→ **作業指示**
資料のうち、「You are a computer-use agent. 723x366 pixels.」を含む行で始まり「Instruction: Click the Quiz」を含む行で終わる部分を、両端の行も含めて一字一句そのまま書き写してください。画像は答えに入れないこと。

→ **データ項目**
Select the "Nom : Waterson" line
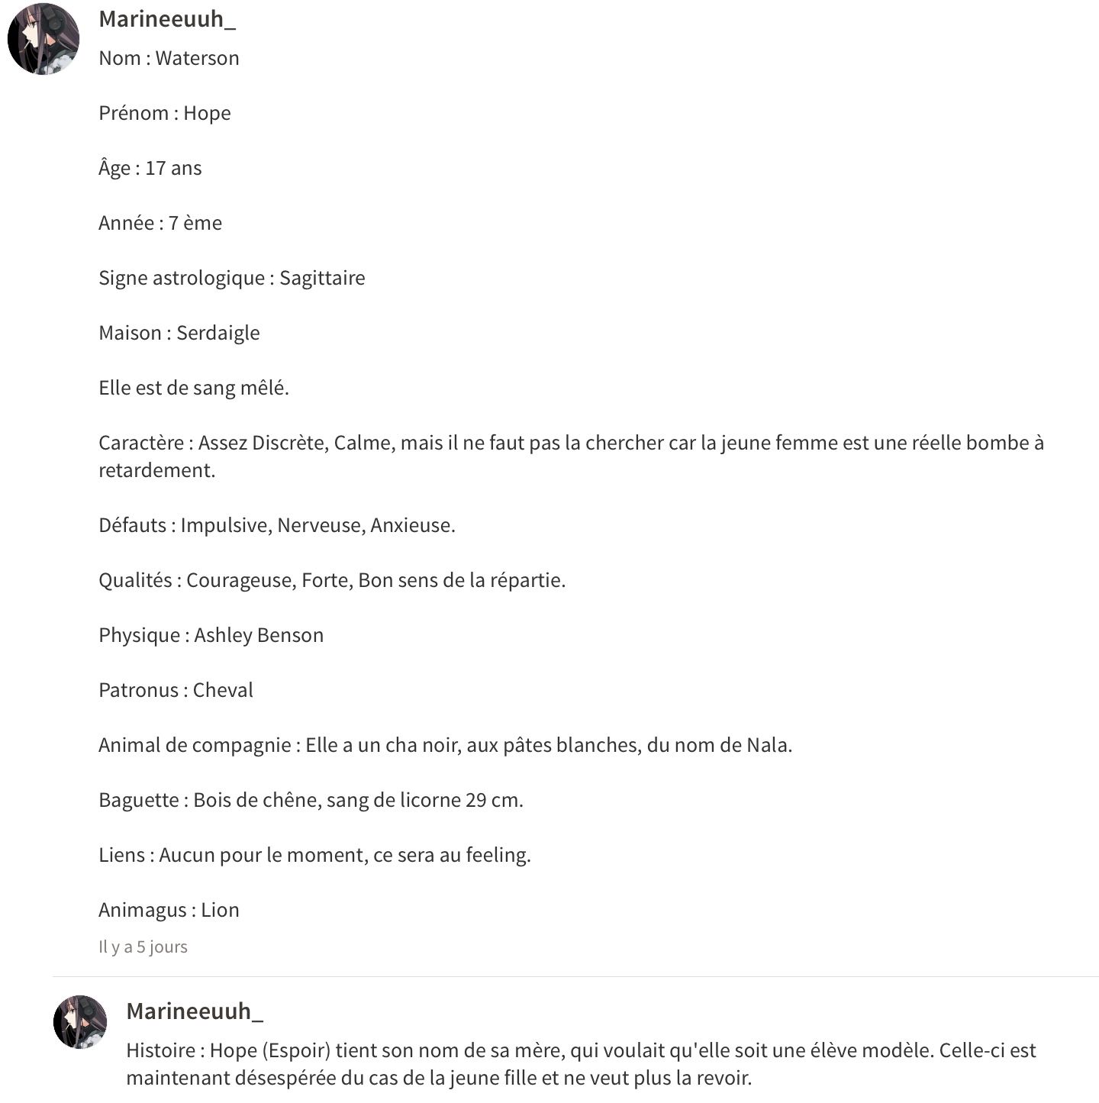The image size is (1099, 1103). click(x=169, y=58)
---
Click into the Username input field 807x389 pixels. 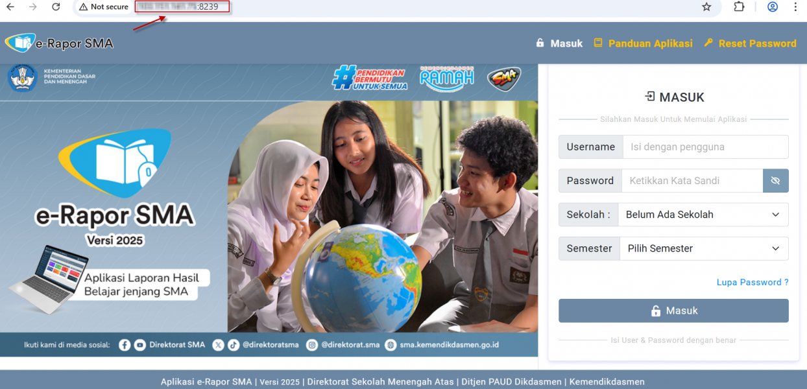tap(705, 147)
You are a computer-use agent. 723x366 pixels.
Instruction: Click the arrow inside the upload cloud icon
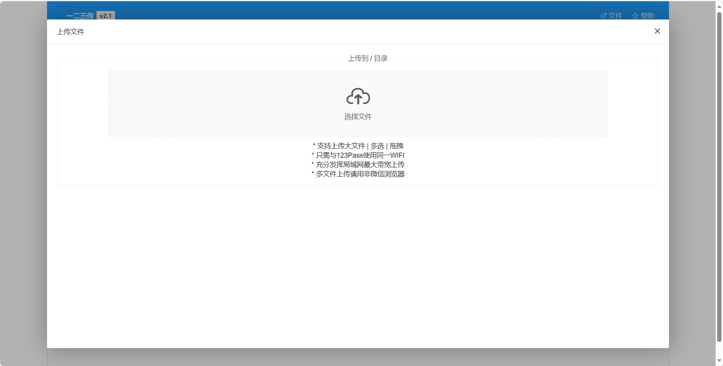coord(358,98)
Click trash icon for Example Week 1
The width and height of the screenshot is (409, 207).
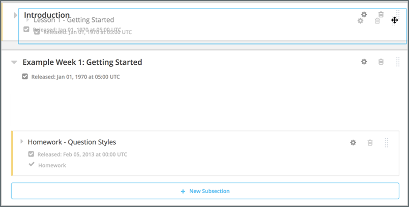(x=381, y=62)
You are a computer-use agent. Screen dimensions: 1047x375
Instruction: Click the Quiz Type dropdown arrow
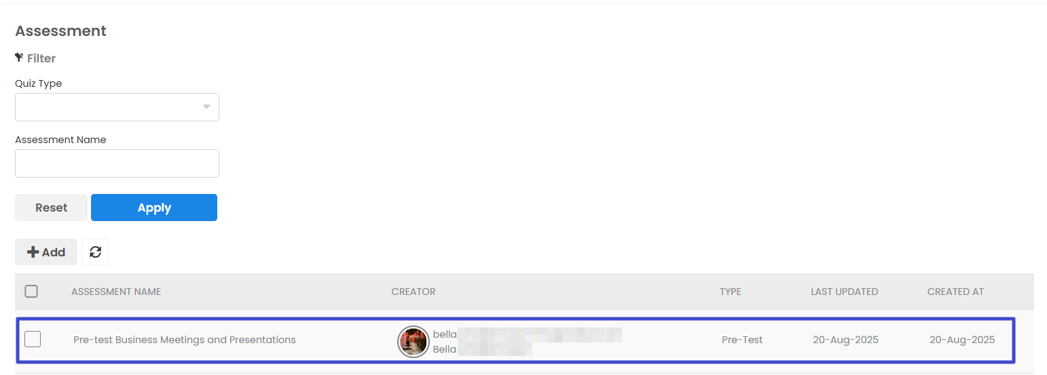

→ **完成した作業**
You are a computer-use agent. 723x366 pixels.
Instruction: Click the arrow inside the upload cloud icon
coord(358,98)
Click trash icon for Example Week 1
The width and height of the screenshot is (409, 207).
(x=381, y=62)
You are a computer-use agent. Screen dimensions: 1047x375
Instruction: Click the Quiz Type dropdown arrow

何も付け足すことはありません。